Dissertations and Theses

Date of Award


Document Type




First Advisor

Hao Su


Wearable robot, exoskeleton, quasi-direct drive actuation, torque control


Wearable robots have shown great potential for augmenting the physical capabilities of humans in lab settings. However, wearable robots for augmenting the physical capabilities of humans under community-based conditions are the new frontier of robotics. Furthermore, the design and control are still considered to be grand challenges for providing physical augmentation for humans. In terms of design, the state-of-the-art exoskeletons are typically rigid, bulky, and limited to lab settings. In terms of control, most of the rhythmic controllers are not versatile and are focused only on steady-state walking assistance.

The motivation behind my research is to improve both the design and control performance to develop lightweight, compliant, and versatile wearable robots. Our design and control enable a paradigm shift from lab-based to community-based wearable robots. We envision that our work will enable a paradigm shift of wearable robots from lab-bounded rehabilitation machines to ubiquitous personal robots that can reduce mechanical loading for both the able-bodied wearers and disabilities, such as help with workplace injury prevention, pediatric and elderly rehabilitation, home care, and power augmentation.

My research focuses on

1) Developing an innovative actuation paradigm to design compliant AND high bandwidth lightweight exoskeleton

2) Analyzing compliance and control bandwidth performance of quasi-direct drive actuation using a unified human-robot interaction model

3) Developing walking and squatting controllers for non-rhythmic versatile assistance

My research pioneered the quasi-direct drive actuator paradigm for wearable robots by designing the first lightweight and compliant quasi-direct drive exoskeleton. The dissertation details the development of high-performance wearable robots, including actuation systems, modeling, and non-gait-cycle-based robust controllers for walking and squatting assistance. The working principle, design, and evaluation of several exoskeletons are presented; from tethered to portable, cable-driven actuation to quasi-direct drive actuation. In addition, a unified human-robot interaction model is presented that compares three actuation paradigms (i.e., conventional, series elastic, and quasi-direct drive actuator) with comprehensive benchmark results in terms of compliance and control bandwidth. Finally, two non-rhythmic non-gait-cycle-based torque controllers leveraging only kinematic data are developed and evaluated on a knee exoskeleton. One is a stiffness model-based controller for walking, and another is a biomechanics model-based controller for squatting.

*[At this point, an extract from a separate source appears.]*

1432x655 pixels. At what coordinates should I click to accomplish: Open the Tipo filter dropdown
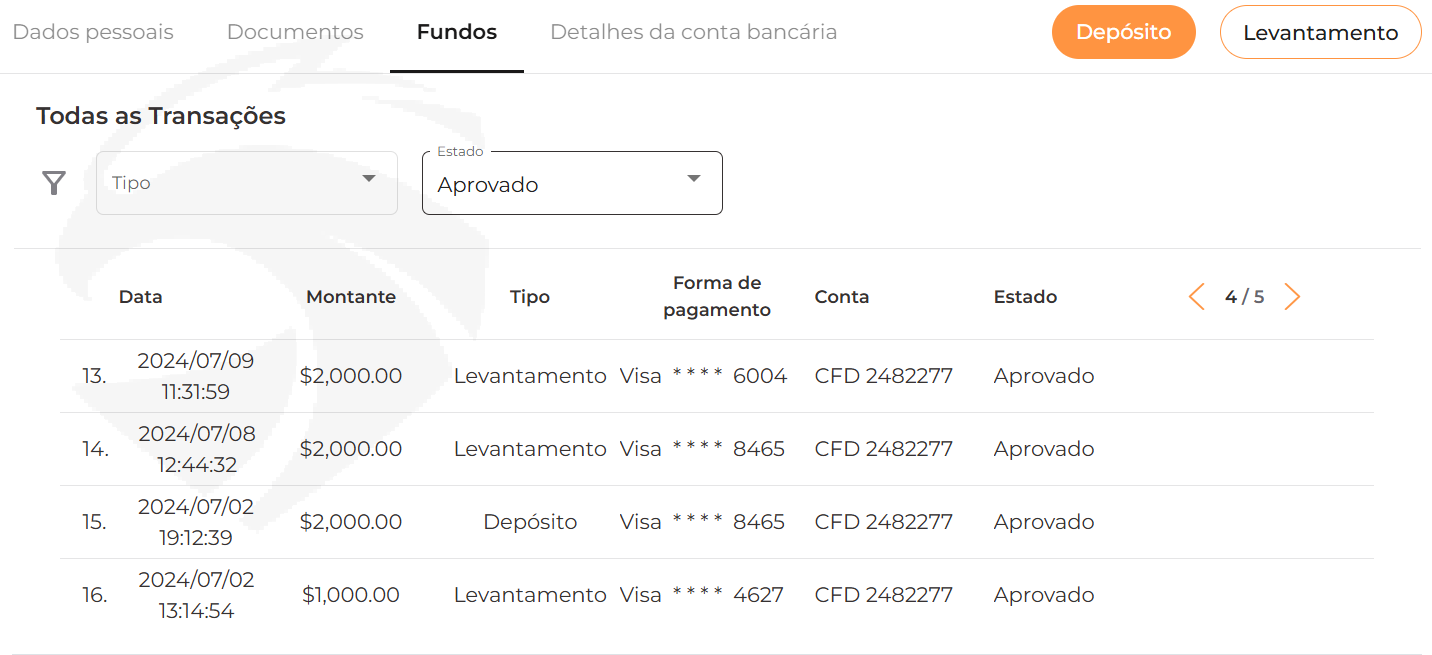click(247, 183)
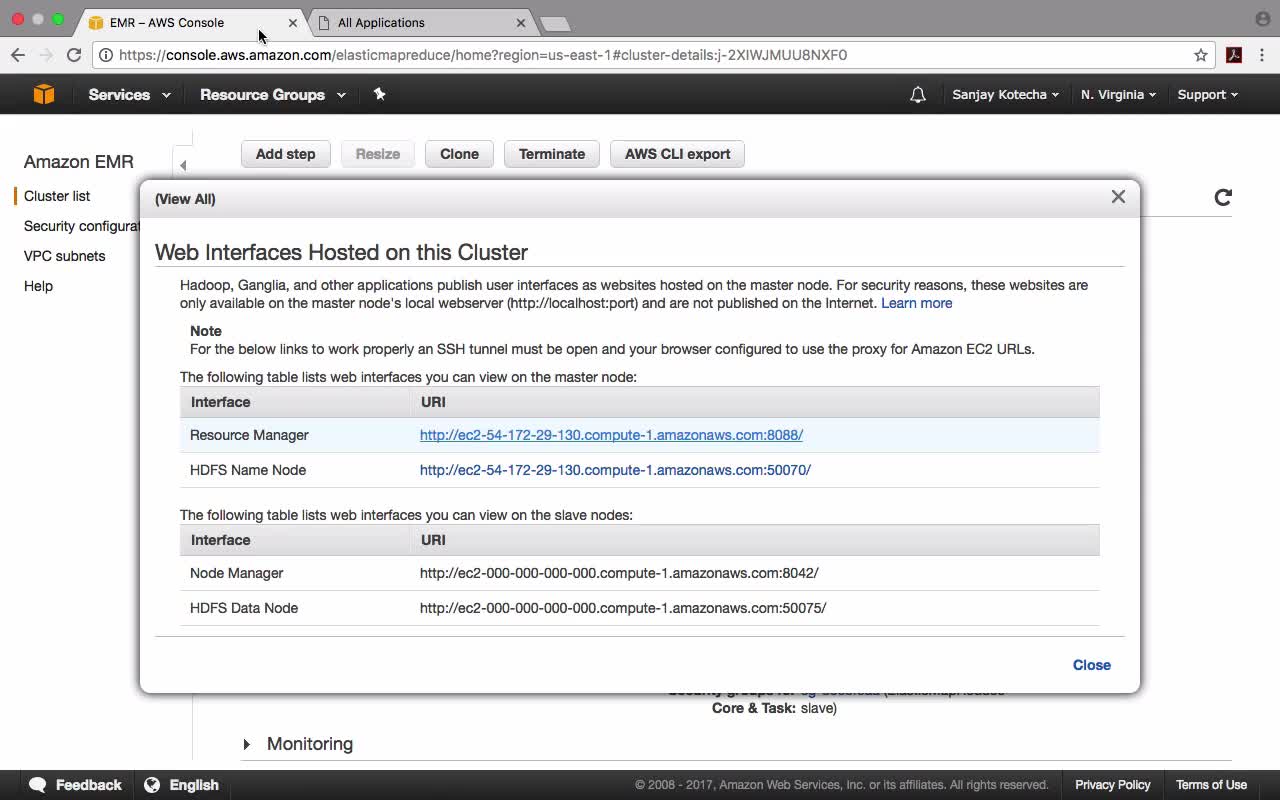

Rigorous human subject experiments were conducted to evaluate the efficacy of the designed exoskeleton and the novel controllers. The experimental results show that our designed lightweight and compliant knee exoskeleton can reduce 7.45 - 15.22% extensor muscles’ activation under walking assistance and reduce 70% - 87.5% extensor muscles’ activation under squatting assistance. The metabolic rate during squatting was reduced by 9% compared to squatting without an exoskeleton. This reduction in metabolic rate is comparable to the effects of removing 7.2 kg weight from an 80 kg subject. It shows that the proposed exoskeleton design and control improvement can significantly augment the physical capabilities of humans during both walking and squatting, which is a big step toward wearable robots providing superhuman augmentation.